_REQUEST:_ Print every one of the following records without any changes.

_Records for pointing to text and elements:_
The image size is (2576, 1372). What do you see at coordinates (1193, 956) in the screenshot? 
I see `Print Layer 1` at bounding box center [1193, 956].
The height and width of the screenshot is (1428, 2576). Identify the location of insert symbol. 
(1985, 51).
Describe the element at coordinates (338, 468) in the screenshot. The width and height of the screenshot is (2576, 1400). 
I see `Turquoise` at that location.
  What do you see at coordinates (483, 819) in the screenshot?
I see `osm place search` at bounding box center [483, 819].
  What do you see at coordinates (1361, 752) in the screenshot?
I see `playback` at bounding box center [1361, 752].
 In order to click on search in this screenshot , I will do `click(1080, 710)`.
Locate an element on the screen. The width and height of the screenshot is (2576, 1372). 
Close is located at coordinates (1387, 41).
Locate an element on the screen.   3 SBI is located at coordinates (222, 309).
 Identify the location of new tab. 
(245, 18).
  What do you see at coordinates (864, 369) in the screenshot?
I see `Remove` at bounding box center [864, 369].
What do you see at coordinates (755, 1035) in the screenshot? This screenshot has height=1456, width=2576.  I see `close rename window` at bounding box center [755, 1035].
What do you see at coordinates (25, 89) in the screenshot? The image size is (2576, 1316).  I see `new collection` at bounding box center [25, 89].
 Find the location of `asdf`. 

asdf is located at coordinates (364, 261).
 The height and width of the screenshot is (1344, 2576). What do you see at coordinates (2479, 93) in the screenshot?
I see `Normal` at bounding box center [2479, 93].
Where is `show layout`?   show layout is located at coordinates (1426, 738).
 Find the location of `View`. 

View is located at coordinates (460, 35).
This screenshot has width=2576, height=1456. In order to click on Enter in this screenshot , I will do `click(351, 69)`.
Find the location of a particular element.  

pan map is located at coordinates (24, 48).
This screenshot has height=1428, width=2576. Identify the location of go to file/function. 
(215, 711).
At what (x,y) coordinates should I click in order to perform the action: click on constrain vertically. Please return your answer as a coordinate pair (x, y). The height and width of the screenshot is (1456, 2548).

_THE RESPONSE:_
The image size is (2576, 1372). What do you see at coordinates (1193, 956) in the screenshot? 
I see `Print Layer 1` at bounding box center [1193, 956].
The height and width of the screenshot is (1428, 2576). Identify the location of insert symbol. 
(1985, 51).
Describe the element at coordinates (338, 468) in the screenshot. The width and height of the screenshot is (2576, 1400). 
I see `Turquoise` at that location.
  What do you see at coordinates (483, 819) in the screenshot?
I see `osm place search` at bounding box center [483, 819].
  What do you see at coordinates (1361, 752) in the screenshot?
I see `playback` at bounding box center [1361, 752].
 In order to click on search in this screenshot , I will do `click(1080, 710)`.
Locate an element on the screen. The width and height of the screenshot is (2576, 1372). 
Close is located at coordinates (1387, 41).
Locate an element on the screen.   3 SBI is located at coordinates (222, 309).
 Identify the location of new tab. 
(245, 18).
  What do you see at coordinates (864, 369) in the screenshot?
I see `Remove` at bounding box center [864, 369].
What do you see at coordinates (755, 1035) in the screenshot? This screenshot has height=1456, width=2576.  I see `close rename window` at bounding box center [755, 1035].
What do you see at coordinates (25, 89) in the screenshot? The image size is (2576, 1316).  I see `new collection` at bounding box center [25, 89].
 Find the location of `asdf`. 

asdf is located at coordinates (364, 261).
 The height and width of the screenshot is (1344, 2576). What do you see at coordinates (2479, 93) in the screenshot?
I see `Normal` at bounding box center [2479, 93].
Where is `show layout`?   show layout is located at coordinates (1426, 738).
 Find the location of `View`. 

View is located at coordinates (460, 35).
This screenshot has width=2576, height=1456. In order to click on Enter in this screenshot , I will do `click(351, 69)`.
Find the location of a particular element.  

pan map is located at coordinates (24, 48).
This screenshot has height=1428, width=2576. Identify the location of go to file/function. 
(215, 711).
At what (x,y) coordinates should I click in order to perform the action: click on constrain vertically. Please return your answer as a coordinate pair (x, y). The height and width of the screenshot is (1456, 2548).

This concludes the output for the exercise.